Making the transition into adulthood is a daunting journey for any young person growing up; when faced with the challenges of disability, this can seem all the more overwhelming. Recognising these difficulties among young people in disadvantaged areas of Northern Ireland, Face Inclusion Matters was set up as a charity in 2005 to bring together young people with and without disability through educational and leisure activities.
Its unique strategy of advocating responsible social inclusion of young people in society, through a series of successful projects, has set a strong example in peer-to-peer support among a vulnerable age group. It is precisely this peer-led education that makes Face Inclusion Matters’ method of addressing disability among young people so distinctive and successful. In 2007 it set up a trading arm called Face Friendly in response to the identified need to bring disability awareness to customer-driven businesses.

  Parball league players Parball League for Northern Ireland is one of the inclusive sports programmes designed by Face Inclusion Matters.

Face Friendly is a disability awareness service, teaching customer-facing personnel how to deal with people with a disability in the proper manner. The training provides staff with the confidence to interact with disabled persons in an appropriate and professional manner, tackling the fear and apprehension that so often leads to barriers in effective communication between supplier and customer: one fifth of Northern Ireland’s population has a disability – a large number of consumers who are affected by poor customer service.
Drawing on the research conducted across Northern Ireland, as well as the organisation’s own experience in support services to the disability sector, there has never been a better time to launch a dynamic project which responds to the identified needs of both disabled people and commercial businesses. The added benefits of the training delivered by the Face Friendly programme to businesses means that they can meet their objectives in high quality customer service, methods of best practice and compliance with legislation.
Mark Prentice, general manager of Firmus Energy, said “At Firmus Energy we wanted to provide all staff with training designed to ensure those customers with a disability receive customer support which recognised their specific needs while treating them as an individual. While there are many training courses which offer instruction on the legalities of disability awareness, Face Friendly was the only training course which looked at maximising customer satisfaction by giving employees the confidence to treat those with a disability as simply having different individual needs.”
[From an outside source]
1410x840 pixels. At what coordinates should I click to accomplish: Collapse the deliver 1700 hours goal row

It is the method of delivering the training which gives Face Friendly such unique character: the trainers and mentors are recruited from within the peer network of disabled persons – giving an extra dimension to the quality and impact of the training programme. The commitment of the organisation to developing and administering a comprehensive training package is evident in the range of services which are available.
In addition to group training and refresher courses, the training can be specifically tailored to suit the needs of a specific industry through bespoke and off-the-shelf packages. With a clear focus on quality and continued support, the organisation has launched a consultancy service which offers coaching to key personnel.
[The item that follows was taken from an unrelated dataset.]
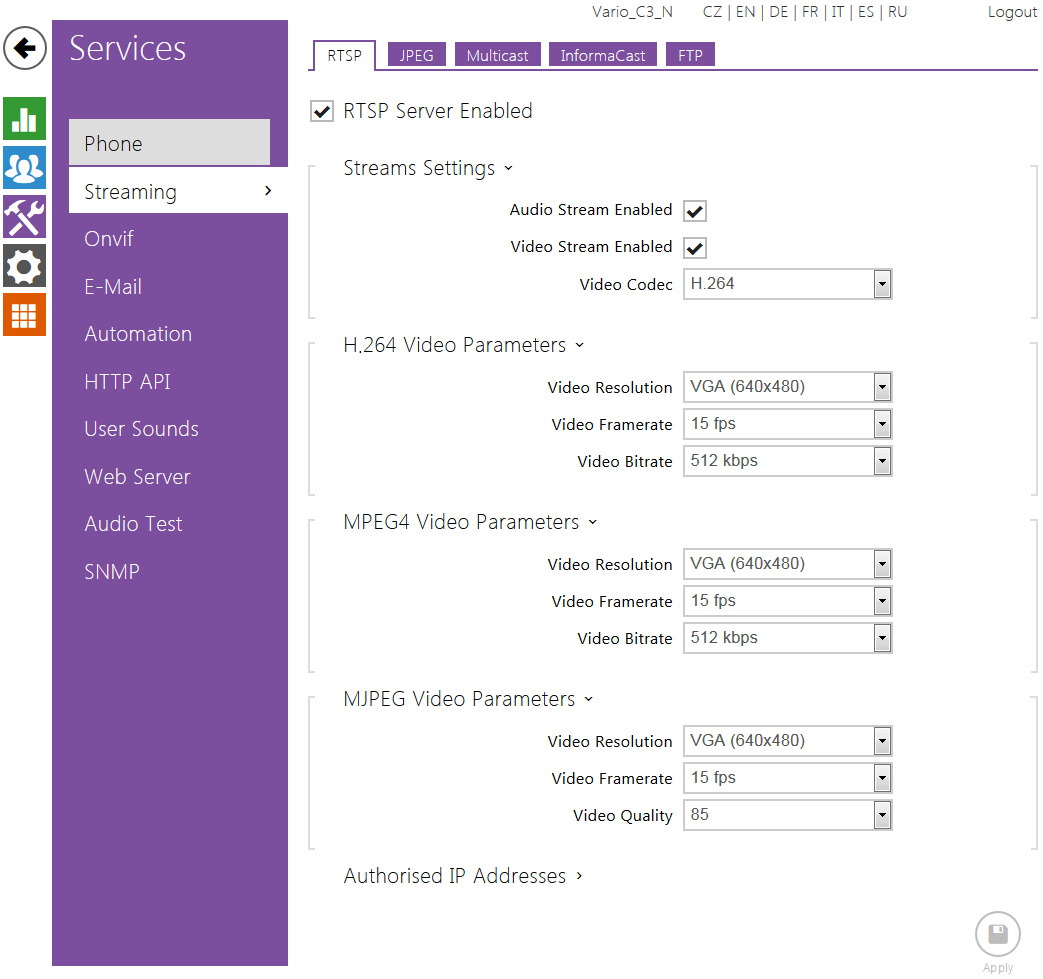Open the purple tools Hardware icon
The image size is (1043, 979).
click(x=24, y=216)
Such a dynamic initiative begs an equally dynamic brand: Face Inclusion Matters unveiled its vibrant logo, giving the brand a personality which engages both businesses and disabled persons. The Face Friendly kite mark is awarded to businesses that successfully complete the disability awareness training and shows people with disabilities that they will be welcomed by trained staff.
The success of the social enterprise in developing a much needed resource which funds the youth work of Face Inclusion Matters has caught the attention of the local media. Increasing press coverage of the youth projects from renowned puppet shows to unique sporting games has highlighted the ability of young people to accept difference and promote equality and thereby reducing social exclusion in a disadvantaged area of Northern Ireland.